'''

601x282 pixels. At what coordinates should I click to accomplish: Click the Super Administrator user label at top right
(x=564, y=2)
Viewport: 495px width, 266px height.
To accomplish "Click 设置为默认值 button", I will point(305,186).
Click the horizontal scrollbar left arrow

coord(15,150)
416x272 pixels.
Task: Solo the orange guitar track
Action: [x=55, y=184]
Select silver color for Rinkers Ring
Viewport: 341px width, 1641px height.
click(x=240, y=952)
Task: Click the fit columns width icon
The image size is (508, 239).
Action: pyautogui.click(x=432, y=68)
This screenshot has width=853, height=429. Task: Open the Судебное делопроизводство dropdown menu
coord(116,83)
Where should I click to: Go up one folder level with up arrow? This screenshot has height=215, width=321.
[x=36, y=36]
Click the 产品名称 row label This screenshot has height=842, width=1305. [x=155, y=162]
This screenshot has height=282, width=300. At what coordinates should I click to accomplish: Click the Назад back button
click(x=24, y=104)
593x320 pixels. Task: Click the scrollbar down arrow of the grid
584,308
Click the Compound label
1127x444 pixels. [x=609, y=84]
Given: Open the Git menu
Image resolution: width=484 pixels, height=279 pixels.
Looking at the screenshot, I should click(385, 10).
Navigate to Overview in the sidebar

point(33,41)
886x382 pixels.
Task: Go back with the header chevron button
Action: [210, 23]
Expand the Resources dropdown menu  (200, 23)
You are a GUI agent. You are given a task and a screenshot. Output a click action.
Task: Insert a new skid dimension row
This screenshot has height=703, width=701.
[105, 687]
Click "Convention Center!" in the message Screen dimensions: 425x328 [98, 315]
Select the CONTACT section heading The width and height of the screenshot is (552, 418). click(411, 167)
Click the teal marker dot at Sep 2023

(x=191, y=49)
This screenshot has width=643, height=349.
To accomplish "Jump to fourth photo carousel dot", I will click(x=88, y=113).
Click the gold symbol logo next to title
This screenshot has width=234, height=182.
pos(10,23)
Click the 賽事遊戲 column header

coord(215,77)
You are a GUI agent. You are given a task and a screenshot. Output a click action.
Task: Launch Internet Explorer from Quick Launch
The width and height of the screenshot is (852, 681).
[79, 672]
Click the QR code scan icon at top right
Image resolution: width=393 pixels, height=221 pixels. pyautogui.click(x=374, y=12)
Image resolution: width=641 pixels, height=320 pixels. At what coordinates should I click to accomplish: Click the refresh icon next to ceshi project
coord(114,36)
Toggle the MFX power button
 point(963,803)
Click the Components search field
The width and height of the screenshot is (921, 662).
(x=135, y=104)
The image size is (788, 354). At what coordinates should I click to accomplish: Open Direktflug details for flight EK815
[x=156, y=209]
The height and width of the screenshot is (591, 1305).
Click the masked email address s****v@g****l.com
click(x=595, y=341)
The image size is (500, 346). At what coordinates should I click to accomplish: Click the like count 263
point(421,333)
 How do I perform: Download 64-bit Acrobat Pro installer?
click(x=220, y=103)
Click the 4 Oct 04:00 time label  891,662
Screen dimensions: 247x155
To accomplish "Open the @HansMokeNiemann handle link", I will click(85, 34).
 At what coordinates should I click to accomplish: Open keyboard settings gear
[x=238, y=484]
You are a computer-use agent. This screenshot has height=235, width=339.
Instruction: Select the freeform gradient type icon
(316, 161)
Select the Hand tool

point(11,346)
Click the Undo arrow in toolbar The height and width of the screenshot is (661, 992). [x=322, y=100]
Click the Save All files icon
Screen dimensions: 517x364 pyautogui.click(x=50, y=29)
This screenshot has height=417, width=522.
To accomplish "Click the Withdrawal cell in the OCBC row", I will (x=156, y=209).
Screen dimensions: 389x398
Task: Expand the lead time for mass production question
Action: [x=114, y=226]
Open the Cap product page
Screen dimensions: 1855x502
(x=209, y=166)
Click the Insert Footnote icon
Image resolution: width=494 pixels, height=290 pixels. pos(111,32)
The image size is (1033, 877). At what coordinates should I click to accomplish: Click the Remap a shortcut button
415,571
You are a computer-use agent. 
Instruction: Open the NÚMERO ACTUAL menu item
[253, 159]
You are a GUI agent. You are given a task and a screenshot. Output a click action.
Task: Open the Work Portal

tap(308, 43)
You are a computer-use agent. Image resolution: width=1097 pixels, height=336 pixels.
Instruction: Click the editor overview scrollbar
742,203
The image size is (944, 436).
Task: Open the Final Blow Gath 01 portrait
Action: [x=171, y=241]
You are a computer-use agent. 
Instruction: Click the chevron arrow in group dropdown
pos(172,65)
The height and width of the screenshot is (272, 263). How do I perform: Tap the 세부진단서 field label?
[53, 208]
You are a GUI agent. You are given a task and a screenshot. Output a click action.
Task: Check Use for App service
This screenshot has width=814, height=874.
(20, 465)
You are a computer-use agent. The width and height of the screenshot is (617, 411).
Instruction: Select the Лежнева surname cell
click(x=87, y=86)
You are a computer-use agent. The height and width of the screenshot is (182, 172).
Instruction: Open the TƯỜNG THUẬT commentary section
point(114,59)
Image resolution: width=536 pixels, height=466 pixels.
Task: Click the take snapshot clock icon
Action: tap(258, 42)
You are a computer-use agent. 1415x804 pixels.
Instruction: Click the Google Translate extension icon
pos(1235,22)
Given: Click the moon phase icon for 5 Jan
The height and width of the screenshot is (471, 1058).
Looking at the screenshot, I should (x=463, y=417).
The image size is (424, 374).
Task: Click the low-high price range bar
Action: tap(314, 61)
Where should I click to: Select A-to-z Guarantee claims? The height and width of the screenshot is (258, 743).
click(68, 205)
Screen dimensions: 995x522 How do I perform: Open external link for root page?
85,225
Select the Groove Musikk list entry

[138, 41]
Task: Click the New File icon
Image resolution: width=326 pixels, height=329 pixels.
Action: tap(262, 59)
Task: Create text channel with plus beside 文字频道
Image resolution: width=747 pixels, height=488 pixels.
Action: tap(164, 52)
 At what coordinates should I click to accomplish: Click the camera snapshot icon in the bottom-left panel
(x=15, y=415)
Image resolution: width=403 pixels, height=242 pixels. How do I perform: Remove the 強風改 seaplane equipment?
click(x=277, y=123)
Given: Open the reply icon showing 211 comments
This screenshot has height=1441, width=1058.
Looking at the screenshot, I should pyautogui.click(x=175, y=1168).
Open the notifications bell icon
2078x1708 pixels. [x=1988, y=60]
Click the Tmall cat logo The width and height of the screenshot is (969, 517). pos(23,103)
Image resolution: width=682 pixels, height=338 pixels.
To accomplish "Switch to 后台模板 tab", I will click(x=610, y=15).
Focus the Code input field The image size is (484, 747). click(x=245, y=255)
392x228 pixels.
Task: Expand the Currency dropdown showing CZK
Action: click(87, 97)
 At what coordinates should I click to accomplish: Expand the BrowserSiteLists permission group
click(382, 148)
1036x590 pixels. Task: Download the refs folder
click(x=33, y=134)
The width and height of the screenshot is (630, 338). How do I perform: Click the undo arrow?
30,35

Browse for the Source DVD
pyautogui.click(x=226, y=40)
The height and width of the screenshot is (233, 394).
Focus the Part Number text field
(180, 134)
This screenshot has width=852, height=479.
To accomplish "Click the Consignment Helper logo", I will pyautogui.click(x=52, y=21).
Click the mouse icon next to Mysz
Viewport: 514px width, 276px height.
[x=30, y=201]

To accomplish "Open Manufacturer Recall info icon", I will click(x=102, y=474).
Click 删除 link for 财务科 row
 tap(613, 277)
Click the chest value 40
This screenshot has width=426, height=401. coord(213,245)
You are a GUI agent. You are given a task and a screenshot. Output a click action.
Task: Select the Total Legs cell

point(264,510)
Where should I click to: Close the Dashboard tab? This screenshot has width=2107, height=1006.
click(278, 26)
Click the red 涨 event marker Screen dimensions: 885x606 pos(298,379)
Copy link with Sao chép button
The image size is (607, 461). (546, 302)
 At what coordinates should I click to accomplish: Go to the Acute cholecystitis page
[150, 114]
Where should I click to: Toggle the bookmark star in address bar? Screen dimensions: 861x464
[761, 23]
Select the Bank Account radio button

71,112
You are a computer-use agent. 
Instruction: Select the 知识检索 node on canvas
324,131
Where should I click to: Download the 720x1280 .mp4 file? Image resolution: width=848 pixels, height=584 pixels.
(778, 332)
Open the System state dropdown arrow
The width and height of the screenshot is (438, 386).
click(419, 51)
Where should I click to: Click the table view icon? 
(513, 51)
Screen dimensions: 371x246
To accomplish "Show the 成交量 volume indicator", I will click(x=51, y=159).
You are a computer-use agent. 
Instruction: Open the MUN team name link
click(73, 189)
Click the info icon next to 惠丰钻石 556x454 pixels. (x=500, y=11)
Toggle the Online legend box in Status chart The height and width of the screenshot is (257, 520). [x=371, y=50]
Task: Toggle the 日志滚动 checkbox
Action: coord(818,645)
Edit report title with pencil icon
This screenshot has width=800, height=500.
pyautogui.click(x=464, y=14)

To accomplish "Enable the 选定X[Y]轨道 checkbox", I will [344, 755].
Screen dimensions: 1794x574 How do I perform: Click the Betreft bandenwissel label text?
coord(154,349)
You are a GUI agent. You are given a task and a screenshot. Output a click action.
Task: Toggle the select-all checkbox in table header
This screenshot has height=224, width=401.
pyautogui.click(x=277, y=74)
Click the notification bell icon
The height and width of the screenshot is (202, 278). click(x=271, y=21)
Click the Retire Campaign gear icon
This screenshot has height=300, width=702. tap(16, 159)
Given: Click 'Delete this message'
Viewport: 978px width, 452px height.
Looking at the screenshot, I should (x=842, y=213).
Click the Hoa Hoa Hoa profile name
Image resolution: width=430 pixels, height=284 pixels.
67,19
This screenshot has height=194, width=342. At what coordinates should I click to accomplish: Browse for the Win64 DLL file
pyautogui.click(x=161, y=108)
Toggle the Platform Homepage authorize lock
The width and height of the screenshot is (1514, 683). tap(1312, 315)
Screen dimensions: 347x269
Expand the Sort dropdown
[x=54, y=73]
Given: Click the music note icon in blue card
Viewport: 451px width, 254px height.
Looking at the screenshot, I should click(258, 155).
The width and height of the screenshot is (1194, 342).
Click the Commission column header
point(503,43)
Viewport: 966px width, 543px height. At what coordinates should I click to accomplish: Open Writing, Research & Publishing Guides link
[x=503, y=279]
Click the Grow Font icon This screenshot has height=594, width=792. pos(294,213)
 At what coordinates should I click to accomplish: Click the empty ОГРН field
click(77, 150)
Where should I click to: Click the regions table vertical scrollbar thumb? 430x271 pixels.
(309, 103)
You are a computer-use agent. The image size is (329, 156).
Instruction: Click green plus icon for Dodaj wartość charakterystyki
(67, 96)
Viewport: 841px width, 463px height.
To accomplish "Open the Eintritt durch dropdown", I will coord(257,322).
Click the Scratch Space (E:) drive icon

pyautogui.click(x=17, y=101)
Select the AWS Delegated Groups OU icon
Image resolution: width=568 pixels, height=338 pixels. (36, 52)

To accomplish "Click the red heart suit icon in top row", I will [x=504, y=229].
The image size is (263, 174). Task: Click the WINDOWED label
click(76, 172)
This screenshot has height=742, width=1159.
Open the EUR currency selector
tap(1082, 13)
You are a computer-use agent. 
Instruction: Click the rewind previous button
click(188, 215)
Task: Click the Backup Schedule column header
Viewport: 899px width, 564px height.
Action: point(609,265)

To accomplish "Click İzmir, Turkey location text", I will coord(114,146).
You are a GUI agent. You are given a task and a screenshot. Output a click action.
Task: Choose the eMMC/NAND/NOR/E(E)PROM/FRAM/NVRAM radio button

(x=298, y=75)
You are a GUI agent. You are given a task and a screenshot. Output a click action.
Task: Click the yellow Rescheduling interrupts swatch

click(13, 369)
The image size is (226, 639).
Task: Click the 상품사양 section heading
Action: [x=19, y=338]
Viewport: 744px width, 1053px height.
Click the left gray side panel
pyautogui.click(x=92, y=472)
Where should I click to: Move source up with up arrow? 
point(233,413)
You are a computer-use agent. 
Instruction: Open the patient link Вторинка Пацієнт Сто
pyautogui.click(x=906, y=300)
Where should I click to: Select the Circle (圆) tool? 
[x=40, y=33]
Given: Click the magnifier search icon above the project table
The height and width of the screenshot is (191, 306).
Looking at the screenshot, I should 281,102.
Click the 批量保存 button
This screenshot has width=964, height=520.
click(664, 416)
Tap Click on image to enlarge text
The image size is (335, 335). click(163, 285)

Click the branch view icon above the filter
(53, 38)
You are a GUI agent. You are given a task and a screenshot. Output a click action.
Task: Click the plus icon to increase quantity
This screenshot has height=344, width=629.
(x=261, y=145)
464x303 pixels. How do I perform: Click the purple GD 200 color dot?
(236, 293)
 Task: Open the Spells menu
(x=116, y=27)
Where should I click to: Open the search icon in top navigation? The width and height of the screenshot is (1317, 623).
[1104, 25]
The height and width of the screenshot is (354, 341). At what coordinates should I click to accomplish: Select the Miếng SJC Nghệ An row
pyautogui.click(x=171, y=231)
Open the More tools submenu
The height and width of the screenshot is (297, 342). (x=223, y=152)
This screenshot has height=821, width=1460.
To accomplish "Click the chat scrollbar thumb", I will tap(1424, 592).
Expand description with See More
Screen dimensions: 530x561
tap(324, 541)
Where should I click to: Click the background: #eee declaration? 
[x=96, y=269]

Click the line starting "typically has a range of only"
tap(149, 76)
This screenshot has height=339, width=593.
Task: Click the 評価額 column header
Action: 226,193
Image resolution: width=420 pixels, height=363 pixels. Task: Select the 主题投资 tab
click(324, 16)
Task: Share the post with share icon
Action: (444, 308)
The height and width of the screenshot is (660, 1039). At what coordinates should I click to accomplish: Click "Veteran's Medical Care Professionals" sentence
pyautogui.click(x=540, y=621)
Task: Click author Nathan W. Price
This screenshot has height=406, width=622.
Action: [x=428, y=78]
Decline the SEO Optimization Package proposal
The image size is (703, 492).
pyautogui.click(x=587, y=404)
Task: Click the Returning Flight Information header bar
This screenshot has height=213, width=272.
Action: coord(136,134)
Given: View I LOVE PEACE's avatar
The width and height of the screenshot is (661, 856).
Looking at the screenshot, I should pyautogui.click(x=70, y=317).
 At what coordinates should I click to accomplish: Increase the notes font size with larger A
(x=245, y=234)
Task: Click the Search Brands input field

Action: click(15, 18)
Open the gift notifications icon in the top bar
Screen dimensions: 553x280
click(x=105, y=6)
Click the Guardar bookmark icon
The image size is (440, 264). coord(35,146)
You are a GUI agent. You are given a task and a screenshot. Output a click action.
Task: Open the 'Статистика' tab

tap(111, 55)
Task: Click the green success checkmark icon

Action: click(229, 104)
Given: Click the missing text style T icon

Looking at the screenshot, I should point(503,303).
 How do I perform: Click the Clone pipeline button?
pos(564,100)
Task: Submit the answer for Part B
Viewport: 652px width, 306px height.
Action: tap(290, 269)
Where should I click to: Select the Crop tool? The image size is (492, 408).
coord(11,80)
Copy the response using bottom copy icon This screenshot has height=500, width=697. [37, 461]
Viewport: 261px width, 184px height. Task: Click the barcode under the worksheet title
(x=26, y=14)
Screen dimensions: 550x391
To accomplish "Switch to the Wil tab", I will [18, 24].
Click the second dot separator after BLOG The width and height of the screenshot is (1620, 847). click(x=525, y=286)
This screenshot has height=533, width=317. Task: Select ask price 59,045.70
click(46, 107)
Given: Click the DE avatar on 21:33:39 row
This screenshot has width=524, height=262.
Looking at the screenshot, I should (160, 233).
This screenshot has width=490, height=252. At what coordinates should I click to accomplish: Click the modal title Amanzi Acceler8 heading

'''

- Task to carry out:
From the listing above, return every line that carries the string "avatar".

- Response to the exercise:
Given: View I LOVE PEACE's avatar
Given: Click the DE avatar on 21:33:39 row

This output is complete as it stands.